Piggott’s comments drew a strong response from Ambrose Carter, director of the Pure Sex Centre, who accused the gay community of using discrimination as a cloak to take forward its agenda.
“When you get these one-off incidents where a gay may have been beaten or something, people want to blow these things out of proportion for their own gain and it is not right to us as a country. Individuals [gays] have lived here even though there are no laws sanctioning it [homosexuality] on the law books. All of us know of gays living as man and woman, or man and man or woman and woman living safe for eons.”
He underscored that Barbados must tread carefully on what it allowed, and raised concern about “new” sex education programmes in schools that distort the image of the family.

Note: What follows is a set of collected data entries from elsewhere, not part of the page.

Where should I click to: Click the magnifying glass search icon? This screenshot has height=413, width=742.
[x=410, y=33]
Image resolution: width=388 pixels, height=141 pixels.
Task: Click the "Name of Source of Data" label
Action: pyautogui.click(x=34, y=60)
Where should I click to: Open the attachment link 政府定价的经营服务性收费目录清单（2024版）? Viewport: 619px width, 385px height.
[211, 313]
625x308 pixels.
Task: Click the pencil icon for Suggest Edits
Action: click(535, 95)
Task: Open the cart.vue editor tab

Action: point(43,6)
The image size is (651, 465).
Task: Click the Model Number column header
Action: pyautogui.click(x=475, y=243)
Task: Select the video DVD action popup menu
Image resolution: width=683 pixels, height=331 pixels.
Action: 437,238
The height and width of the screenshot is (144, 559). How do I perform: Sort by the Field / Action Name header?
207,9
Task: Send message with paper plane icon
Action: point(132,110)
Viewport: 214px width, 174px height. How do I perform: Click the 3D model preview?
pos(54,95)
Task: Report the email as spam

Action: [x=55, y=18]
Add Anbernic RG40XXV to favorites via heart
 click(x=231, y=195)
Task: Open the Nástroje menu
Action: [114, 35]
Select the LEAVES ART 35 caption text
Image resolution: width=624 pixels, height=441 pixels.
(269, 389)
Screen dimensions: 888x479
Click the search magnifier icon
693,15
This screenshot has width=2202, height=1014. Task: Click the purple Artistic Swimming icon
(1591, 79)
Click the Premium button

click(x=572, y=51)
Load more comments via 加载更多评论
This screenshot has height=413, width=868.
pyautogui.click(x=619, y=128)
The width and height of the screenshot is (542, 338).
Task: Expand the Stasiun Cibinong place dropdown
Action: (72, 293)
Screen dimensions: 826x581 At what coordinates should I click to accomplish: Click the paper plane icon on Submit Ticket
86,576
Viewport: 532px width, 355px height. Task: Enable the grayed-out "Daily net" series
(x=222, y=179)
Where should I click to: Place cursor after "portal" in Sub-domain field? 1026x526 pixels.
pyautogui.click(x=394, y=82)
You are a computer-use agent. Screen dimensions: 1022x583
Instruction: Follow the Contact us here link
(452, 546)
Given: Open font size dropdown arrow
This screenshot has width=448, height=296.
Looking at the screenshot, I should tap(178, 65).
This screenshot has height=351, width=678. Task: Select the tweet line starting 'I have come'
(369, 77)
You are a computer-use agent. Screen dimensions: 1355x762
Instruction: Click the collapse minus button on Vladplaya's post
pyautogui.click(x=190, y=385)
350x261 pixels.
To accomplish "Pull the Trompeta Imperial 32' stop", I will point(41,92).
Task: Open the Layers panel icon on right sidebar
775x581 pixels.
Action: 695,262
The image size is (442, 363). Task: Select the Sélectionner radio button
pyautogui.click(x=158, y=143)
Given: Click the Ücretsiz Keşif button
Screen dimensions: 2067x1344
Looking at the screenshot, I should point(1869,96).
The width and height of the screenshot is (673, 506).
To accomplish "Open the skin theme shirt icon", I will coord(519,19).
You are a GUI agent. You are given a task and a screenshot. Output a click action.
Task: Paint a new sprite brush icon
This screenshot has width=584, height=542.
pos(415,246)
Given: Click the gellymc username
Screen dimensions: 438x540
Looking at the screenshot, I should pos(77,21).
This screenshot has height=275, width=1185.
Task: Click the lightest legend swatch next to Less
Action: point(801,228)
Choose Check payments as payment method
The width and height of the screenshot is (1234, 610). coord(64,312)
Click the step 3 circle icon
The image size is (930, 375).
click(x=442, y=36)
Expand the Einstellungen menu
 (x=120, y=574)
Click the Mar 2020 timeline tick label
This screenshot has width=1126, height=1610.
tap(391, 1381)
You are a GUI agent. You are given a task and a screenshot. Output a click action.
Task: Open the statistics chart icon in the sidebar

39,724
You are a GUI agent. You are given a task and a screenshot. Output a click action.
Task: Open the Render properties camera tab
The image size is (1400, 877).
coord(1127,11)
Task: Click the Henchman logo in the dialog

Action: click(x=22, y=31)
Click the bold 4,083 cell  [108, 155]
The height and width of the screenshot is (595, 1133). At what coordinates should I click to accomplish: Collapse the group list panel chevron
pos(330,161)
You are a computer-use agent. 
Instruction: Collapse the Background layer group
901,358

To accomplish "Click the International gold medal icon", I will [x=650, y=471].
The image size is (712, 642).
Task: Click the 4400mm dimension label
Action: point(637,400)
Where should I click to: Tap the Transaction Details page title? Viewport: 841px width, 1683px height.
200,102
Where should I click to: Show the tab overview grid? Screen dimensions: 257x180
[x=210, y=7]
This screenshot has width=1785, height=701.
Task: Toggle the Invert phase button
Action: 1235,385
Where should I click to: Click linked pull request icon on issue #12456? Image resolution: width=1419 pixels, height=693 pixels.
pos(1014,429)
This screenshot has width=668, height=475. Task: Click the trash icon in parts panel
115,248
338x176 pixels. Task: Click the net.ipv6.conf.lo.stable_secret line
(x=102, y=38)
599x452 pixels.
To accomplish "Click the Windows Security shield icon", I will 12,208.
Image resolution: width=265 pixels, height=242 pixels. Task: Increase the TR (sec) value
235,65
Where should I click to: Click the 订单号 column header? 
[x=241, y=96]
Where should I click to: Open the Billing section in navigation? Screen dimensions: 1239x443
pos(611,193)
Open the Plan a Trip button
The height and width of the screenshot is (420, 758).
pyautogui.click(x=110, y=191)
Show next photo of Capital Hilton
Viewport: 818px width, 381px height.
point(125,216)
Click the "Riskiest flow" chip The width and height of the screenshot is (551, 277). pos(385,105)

Brathwaite is not the first member of the Freundel Stuart Cabinet to come out against the idea of same sex marriages here.
Minister of Culture, Sports and Youth Stephen Lashley was emphatic in his opposition to it when he spoke on the subject in May 2015.
Lashley said at the time that while he was “not condemning gay people”, Barbadians had “gone soft” on this and other issues of morality.
“I think we have gone soft on a lot of issues. I am one who has come out publicly and have said that I don’t embrace gay marriages. I have said that and I remain fully of that particular persuasion,” Lashley said then.
“Our morality is under question because we are not firm on who we are . . . . Apparently we are not supposed to talk about it and if we have somebody who says, ‘we are not going to tolerate gay marriages’, apparently you are not being as liberal as you should.
“Well, sorry, I have taken a different approach and I am prepared to say what I don’t tolerate and I am not going to act in breach of any law and I do not think that our law should be changed to accommodate immoral behaviour,” Lashley insisted at the time.